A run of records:
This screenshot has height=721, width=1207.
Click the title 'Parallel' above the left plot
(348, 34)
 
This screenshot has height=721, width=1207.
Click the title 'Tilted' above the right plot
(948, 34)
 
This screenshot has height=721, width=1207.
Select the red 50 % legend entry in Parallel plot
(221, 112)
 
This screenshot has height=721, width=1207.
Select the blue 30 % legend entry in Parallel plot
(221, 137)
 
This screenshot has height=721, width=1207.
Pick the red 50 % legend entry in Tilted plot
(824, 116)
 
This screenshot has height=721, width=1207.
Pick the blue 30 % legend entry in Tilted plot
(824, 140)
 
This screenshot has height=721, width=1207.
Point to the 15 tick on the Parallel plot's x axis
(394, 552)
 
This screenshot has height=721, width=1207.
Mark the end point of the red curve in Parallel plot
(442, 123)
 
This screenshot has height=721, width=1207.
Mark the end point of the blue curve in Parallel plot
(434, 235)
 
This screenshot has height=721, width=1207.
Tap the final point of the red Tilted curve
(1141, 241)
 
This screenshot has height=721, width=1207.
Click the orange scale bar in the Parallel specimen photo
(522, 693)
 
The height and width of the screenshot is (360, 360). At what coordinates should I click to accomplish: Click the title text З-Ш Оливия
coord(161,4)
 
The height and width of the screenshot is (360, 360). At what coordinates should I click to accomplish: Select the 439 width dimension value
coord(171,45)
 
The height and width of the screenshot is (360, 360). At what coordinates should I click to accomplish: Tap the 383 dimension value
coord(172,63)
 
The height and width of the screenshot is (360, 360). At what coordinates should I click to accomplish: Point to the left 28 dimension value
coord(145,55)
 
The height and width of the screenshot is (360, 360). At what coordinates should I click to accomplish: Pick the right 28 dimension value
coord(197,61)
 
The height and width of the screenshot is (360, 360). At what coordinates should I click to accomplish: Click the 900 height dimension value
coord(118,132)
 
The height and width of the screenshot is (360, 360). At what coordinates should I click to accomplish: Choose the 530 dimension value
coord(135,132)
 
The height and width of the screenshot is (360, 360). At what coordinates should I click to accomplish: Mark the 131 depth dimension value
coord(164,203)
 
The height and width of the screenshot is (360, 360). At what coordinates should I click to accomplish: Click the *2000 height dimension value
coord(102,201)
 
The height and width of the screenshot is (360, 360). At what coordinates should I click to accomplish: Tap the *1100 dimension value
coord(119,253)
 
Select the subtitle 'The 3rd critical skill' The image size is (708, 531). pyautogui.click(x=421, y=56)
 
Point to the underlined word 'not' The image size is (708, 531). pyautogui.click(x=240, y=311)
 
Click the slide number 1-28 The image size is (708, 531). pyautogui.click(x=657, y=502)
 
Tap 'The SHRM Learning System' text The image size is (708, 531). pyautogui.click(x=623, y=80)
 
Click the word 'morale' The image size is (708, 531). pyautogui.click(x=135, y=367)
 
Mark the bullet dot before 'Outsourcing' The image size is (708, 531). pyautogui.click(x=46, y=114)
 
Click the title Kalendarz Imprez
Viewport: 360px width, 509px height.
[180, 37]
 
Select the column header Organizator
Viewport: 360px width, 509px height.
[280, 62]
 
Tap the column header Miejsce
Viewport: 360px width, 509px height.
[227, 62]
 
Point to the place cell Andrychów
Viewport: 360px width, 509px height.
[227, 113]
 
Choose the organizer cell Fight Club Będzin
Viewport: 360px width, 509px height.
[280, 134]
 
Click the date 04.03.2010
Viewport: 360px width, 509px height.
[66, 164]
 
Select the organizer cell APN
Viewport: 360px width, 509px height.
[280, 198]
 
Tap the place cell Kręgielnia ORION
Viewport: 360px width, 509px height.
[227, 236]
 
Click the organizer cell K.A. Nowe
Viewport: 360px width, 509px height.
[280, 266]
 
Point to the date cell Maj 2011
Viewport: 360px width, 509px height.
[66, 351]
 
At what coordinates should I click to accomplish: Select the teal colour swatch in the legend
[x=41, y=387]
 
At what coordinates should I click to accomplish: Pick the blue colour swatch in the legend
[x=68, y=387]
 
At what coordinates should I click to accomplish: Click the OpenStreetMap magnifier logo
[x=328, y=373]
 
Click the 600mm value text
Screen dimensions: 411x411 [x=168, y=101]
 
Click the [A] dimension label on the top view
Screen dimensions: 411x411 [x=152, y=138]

WORK TO COMPLETE => State how many lines in the records contain the string "image". Reply with the number alone.

THE COMPLETED TASK => 6